[Information supplied Boundary: Start]
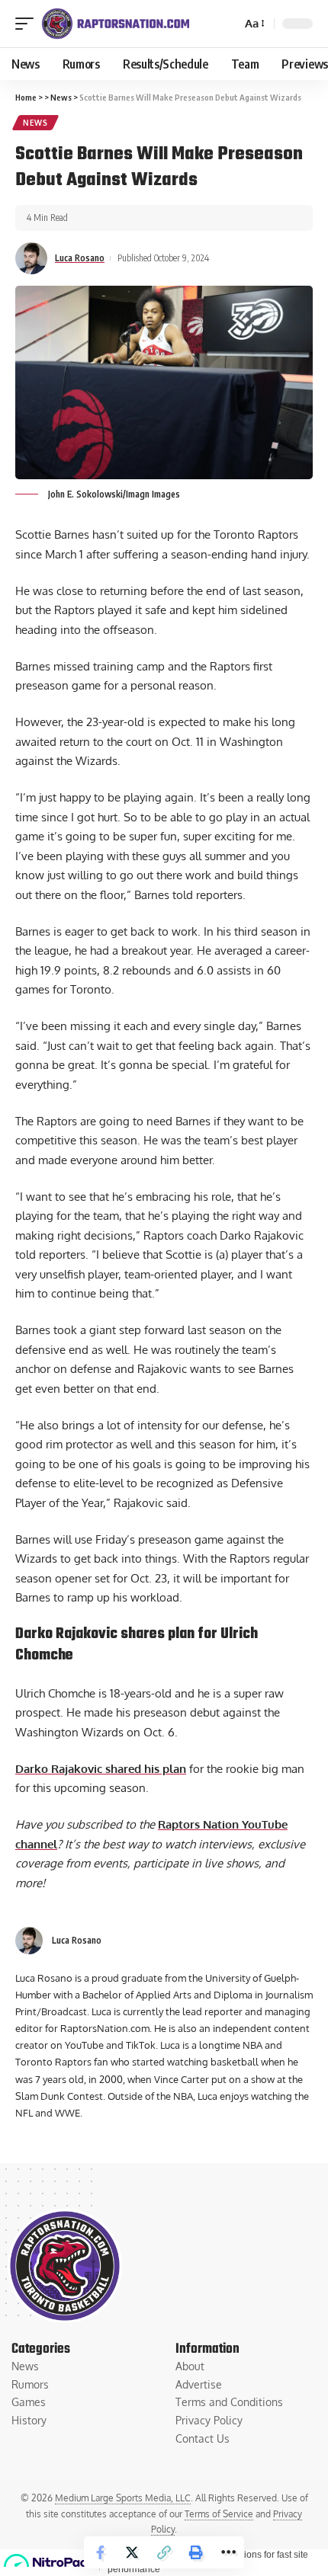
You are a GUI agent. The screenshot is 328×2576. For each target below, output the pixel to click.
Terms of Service (219, 2514)
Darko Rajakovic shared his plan (100, 1769)
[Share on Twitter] (132, 2552)
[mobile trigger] (28, 24)
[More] (228, 2552)
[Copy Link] (164, 2552)
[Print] (196, 2552)
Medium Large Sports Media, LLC (123, 2498)
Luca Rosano (80, 258)
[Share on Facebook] (100, 2552)
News (35, 122)
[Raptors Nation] (115, 24)
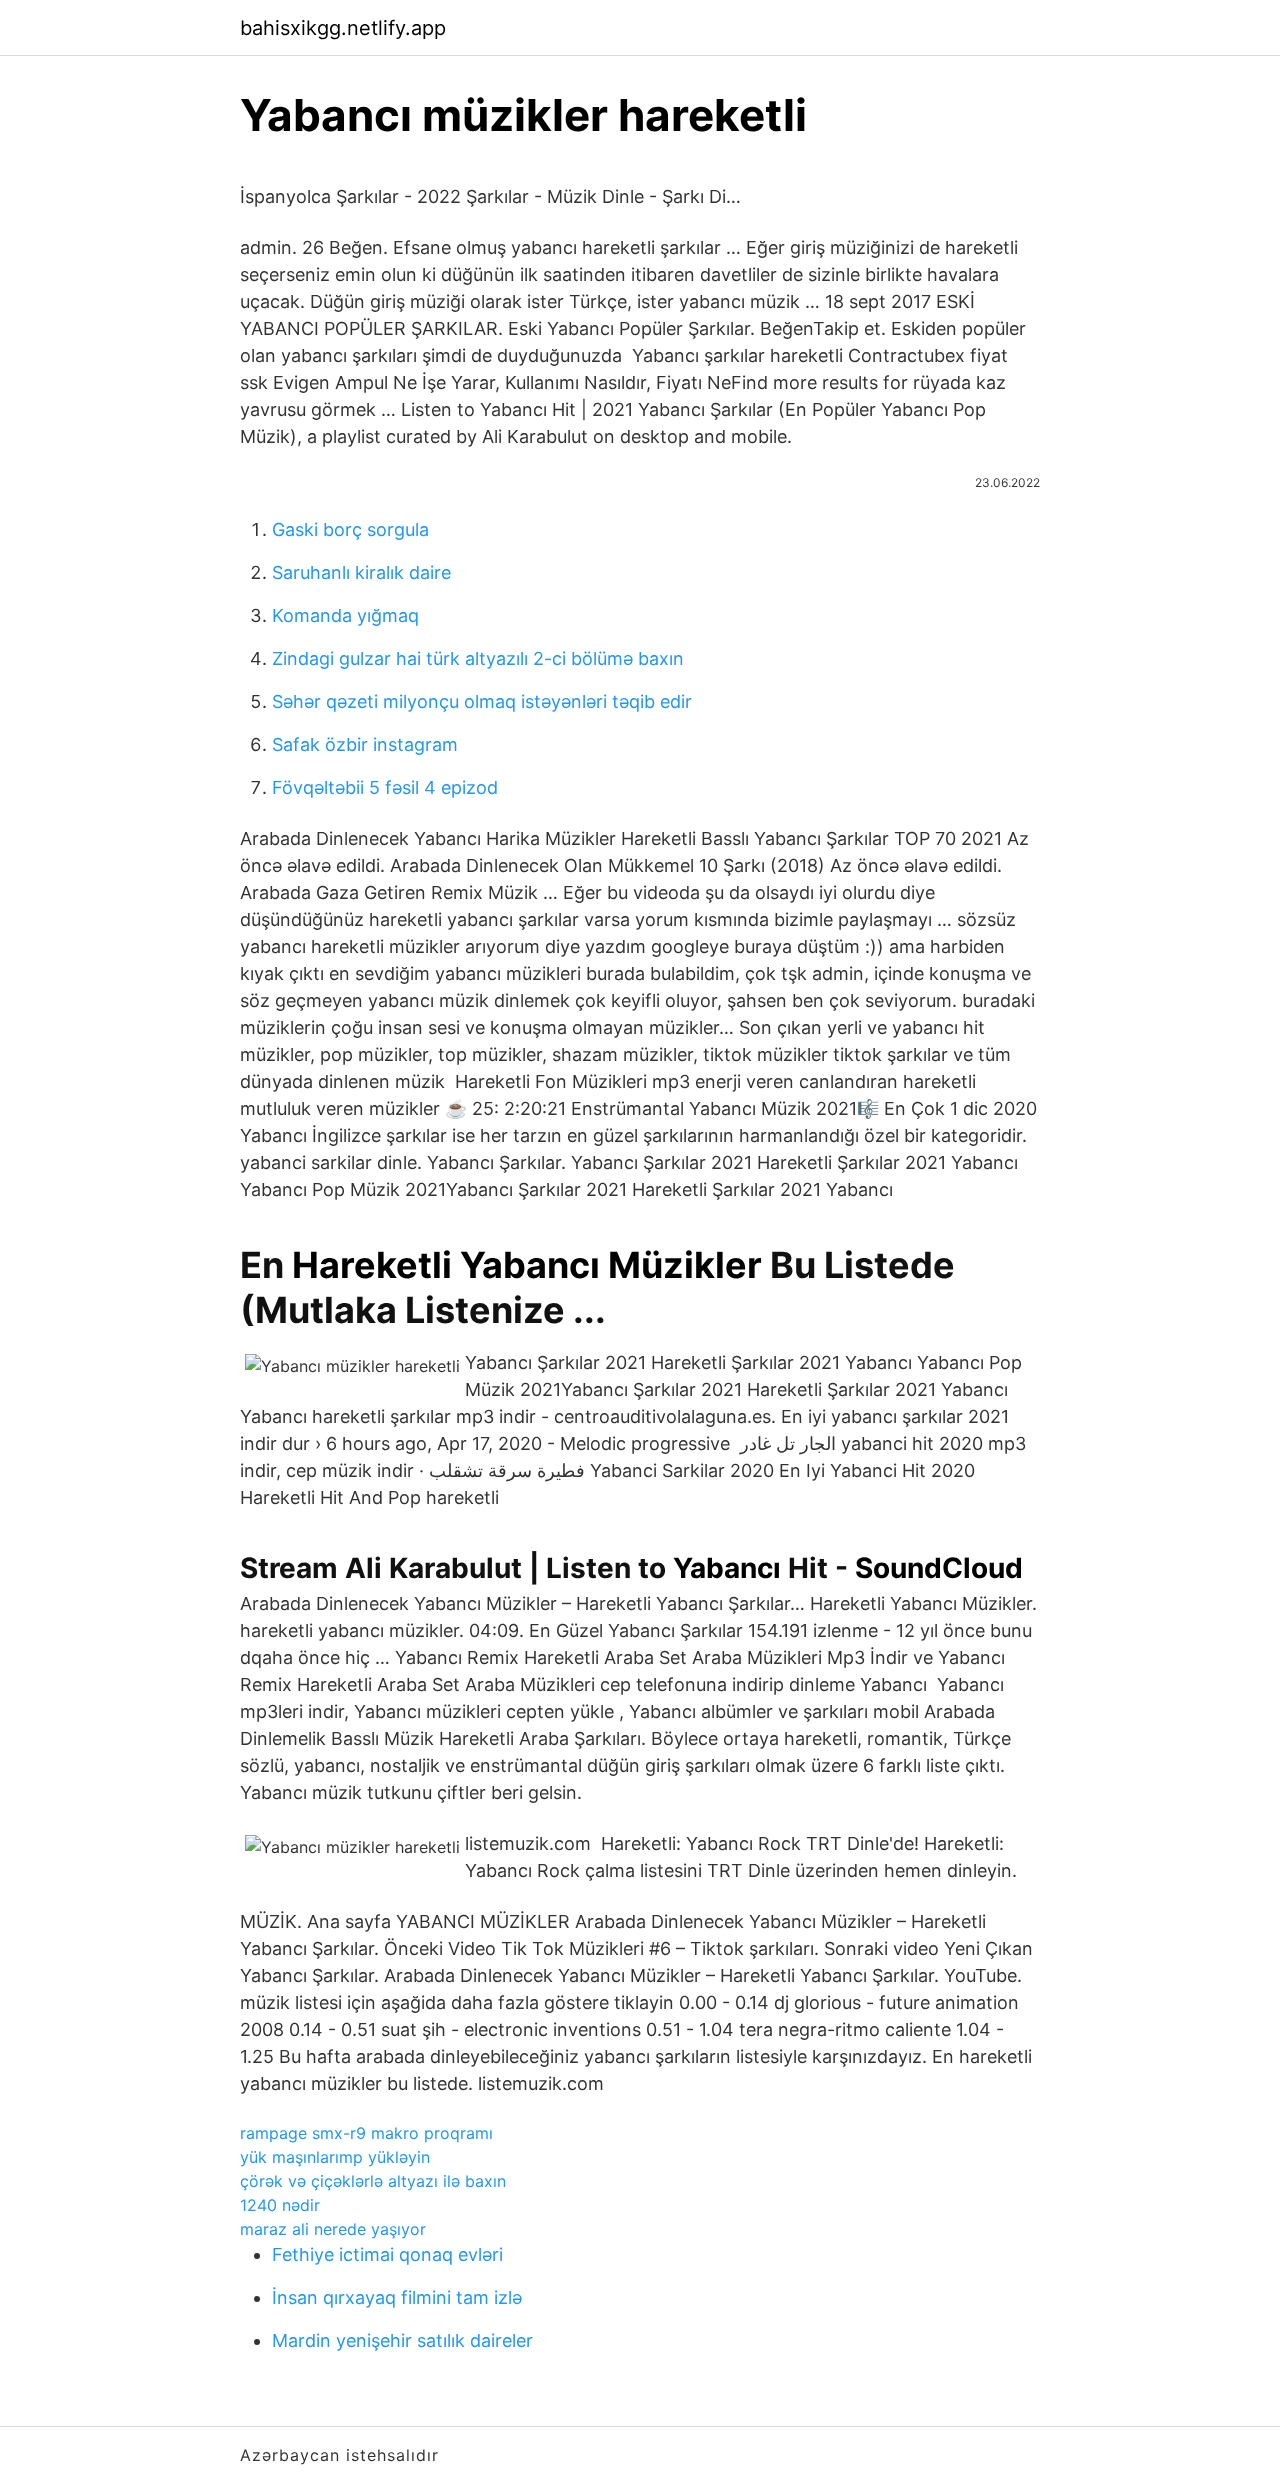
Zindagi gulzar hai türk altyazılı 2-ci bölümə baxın (478, 658)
[Information supplied Boundary: End]
How to complete this task:
The records above must be repeated exactly, minus their pictures.

Answer to the exercise:
You are a GUI agent. The screenshot is 328×2576. For each target below, output the pixel to click.
Terms of Service (219, 2514)
Darko Rajakovic shared his plan (100, 1769)
[Share on Twitter] (132, 2552)
[mobile trigger] (28, 24)
[More] (228, 2552)
[Copy Link] (164, 2552)
[Print] (196, 2552)
Medium Large Sports Media, LLC (123, 2498)
Luca Rosano (80, 258)
[Share on Facebook] (100, 2552)
News (35, 122)
[Raptors Nation] (115, 24)
Zindagi gulzar hai türk altyazılı 2-ci bölümə baxın (478, 658)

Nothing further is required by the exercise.